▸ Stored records
────────

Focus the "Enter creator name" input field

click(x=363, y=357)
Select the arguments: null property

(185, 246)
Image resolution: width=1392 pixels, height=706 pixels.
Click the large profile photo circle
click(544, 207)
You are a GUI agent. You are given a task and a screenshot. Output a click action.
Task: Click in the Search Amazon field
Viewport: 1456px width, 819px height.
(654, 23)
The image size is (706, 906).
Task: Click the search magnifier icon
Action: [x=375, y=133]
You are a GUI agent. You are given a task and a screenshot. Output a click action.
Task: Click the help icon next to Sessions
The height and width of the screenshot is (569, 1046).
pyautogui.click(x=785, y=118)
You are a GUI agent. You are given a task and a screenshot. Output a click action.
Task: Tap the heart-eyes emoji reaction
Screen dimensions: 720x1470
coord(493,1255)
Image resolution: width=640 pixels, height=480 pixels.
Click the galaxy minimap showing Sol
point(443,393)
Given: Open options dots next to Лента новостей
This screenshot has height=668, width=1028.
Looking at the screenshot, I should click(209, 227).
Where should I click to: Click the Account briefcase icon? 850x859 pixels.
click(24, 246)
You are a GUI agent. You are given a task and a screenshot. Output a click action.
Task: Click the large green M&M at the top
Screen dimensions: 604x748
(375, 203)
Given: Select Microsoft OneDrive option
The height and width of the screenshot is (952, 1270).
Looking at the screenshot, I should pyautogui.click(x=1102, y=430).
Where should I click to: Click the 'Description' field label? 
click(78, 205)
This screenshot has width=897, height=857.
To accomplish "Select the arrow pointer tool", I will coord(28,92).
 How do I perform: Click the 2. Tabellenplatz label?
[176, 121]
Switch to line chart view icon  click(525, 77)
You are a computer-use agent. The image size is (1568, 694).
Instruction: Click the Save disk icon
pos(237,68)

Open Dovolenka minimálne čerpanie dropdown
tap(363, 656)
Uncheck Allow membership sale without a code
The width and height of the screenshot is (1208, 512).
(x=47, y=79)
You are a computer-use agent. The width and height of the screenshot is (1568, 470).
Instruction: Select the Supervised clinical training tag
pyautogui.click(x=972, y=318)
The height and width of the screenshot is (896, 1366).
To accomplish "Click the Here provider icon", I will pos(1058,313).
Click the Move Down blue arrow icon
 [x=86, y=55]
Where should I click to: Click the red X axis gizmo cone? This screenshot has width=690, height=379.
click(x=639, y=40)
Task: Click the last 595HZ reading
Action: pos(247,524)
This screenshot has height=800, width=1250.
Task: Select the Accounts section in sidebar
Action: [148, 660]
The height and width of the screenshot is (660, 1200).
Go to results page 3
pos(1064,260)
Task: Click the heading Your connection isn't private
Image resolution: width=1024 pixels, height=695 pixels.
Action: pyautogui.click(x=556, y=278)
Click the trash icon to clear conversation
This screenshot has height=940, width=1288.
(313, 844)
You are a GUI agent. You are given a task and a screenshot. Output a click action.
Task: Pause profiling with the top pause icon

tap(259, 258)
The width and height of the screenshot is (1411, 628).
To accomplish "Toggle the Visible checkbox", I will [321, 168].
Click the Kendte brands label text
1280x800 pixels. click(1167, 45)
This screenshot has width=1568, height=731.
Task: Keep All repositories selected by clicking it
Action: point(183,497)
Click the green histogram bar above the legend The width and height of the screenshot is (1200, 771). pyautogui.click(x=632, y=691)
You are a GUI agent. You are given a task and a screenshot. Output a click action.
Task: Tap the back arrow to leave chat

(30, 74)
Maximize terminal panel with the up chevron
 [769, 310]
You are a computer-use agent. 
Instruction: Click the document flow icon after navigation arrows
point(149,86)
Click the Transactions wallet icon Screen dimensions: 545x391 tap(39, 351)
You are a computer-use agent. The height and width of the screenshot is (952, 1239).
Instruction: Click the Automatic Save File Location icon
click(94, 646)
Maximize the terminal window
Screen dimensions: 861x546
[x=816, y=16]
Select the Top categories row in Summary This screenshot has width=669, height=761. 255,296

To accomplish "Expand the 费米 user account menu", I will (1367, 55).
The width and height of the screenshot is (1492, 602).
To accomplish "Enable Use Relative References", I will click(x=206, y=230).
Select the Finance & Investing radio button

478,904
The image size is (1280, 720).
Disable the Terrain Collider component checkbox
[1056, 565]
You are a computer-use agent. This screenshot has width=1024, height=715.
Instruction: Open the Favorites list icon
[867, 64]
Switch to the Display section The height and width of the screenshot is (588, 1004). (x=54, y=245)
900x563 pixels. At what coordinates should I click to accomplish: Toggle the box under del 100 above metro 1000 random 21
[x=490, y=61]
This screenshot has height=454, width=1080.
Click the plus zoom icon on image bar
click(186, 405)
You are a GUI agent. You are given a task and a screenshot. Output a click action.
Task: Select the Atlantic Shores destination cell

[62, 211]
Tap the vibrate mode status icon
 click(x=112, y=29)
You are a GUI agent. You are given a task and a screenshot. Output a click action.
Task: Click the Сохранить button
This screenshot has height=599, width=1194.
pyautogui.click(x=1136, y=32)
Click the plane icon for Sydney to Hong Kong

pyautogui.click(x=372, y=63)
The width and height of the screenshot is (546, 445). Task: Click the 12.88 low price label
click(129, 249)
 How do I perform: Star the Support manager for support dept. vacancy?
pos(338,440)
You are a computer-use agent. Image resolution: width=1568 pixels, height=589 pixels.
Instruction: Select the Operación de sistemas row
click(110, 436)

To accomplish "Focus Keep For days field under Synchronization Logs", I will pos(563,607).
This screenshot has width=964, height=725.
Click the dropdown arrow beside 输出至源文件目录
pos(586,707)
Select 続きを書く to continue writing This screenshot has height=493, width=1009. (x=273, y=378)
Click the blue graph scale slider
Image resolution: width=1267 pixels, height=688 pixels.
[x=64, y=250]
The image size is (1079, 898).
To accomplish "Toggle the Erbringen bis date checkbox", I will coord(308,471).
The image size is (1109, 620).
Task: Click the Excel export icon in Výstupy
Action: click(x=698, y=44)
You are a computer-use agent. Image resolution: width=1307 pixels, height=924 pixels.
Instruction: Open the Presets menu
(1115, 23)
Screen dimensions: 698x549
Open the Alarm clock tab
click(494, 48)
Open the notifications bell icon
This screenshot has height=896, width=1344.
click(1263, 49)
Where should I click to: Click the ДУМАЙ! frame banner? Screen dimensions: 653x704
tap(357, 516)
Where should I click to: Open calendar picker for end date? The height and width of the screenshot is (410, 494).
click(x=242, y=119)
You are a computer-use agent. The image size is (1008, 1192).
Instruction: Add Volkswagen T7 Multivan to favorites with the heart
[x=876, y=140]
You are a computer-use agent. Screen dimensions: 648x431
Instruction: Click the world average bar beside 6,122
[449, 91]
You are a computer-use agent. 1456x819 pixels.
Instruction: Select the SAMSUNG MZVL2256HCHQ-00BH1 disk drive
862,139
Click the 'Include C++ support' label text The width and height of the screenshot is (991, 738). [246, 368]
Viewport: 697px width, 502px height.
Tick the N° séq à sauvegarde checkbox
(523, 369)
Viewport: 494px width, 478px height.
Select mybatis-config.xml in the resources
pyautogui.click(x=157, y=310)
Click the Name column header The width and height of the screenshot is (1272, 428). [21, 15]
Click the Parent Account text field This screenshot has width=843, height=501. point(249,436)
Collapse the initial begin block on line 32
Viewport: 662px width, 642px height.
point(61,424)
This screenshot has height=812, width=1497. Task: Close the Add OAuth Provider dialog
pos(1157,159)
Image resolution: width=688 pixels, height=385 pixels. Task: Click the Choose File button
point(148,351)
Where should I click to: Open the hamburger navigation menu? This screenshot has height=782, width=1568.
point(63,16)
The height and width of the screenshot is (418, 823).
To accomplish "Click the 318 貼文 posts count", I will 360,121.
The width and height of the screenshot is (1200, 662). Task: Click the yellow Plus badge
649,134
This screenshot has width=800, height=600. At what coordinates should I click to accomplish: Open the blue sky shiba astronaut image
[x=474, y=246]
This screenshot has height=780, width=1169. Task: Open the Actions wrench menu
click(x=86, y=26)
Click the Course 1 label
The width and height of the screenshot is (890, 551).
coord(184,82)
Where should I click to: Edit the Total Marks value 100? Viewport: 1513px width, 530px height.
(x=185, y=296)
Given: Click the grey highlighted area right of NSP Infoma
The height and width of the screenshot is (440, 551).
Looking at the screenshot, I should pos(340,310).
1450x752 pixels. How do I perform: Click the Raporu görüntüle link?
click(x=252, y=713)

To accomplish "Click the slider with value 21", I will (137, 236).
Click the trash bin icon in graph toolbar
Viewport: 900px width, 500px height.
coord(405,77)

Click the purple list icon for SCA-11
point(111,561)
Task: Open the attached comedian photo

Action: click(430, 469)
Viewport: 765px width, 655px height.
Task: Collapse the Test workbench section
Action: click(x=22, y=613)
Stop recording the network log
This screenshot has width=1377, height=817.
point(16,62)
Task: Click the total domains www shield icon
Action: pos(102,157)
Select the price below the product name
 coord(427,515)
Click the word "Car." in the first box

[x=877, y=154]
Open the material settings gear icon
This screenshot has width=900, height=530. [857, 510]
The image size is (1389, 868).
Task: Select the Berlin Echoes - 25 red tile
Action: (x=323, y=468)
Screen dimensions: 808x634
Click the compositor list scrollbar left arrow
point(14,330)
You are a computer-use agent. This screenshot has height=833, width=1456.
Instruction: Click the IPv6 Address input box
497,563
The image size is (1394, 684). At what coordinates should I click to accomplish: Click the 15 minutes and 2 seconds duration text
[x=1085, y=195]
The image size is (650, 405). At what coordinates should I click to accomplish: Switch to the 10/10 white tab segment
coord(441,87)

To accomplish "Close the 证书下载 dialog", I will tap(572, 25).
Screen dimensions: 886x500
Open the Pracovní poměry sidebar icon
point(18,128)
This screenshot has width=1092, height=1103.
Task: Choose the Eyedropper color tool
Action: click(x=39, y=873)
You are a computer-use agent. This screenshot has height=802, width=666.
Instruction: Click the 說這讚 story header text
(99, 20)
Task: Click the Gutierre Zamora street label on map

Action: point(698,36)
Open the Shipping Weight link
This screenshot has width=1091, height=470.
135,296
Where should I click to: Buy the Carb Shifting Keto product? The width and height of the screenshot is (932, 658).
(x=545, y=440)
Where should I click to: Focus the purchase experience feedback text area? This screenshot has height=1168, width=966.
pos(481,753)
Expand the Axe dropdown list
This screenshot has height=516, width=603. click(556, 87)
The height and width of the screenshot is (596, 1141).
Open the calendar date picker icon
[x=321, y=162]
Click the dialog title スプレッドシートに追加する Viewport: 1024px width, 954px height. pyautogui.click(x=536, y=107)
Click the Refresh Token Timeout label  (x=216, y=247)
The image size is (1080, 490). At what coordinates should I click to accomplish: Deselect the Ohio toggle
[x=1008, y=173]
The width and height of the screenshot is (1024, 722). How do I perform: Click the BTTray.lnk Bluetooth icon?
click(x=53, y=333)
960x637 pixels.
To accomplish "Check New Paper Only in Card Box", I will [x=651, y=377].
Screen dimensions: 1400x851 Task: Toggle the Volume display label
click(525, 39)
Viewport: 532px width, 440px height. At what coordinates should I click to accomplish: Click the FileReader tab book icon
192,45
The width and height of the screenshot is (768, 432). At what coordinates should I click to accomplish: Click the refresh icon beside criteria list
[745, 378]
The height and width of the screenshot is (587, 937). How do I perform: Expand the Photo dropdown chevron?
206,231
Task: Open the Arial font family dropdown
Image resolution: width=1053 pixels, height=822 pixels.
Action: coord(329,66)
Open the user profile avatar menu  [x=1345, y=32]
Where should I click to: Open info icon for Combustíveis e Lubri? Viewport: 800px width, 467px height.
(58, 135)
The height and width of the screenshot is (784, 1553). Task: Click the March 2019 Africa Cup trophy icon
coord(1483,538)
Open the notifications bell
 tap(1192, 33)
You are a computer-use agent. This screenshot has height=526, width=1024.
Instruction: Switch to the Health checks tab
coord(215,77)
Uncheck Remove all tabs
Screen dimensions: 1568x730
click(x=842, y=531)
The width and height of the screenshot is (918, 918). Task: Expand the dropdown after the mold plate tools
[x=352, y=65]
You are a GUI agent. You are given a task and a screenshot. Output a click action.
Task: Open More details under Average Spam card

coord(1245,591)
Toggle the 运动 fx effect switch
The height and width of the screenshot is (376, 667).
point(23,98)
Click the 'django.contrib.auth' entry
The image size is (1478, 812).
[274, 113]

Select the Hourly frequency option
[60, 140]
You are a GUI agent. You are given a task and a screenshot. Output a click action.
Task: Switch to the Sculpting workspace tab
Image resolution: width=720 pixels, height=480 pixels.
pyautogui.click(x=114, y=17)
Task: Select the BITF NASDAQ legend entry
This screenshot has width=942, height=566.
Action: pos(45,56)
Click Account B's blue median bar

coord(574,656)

────────

The range begins at the line containing "Task: Open More" and ends at the last line of the entries; reproduce it exactly.

▸ SOLUTION FOR THIS EXERCISE
Task: Open More details under Average Spam card

coord(1245,591)
Toggle the 运动 fx effect switch
The height and width of the screenshot is (376, 667).
point(23,98)
Click the 'django.contrib.auth' entry
The image size is (1478, 812).
[274, 113]

Select the Hourly frequency option
[60, 140]
You are a GUI agent. You are given a task and a screenshot. Output a click action.
Task: Switch to the Sculpting workspace tab
Image resolution: width=720 pixels, height=480 pixels.
pyautogui.click(x=114, y=17)
Task: Select the BITF NASDAQ legend entry
This screenshot has width=942, height=566.
Action: pos(45,56)
Click Account B's blue median bar

coord(574,656)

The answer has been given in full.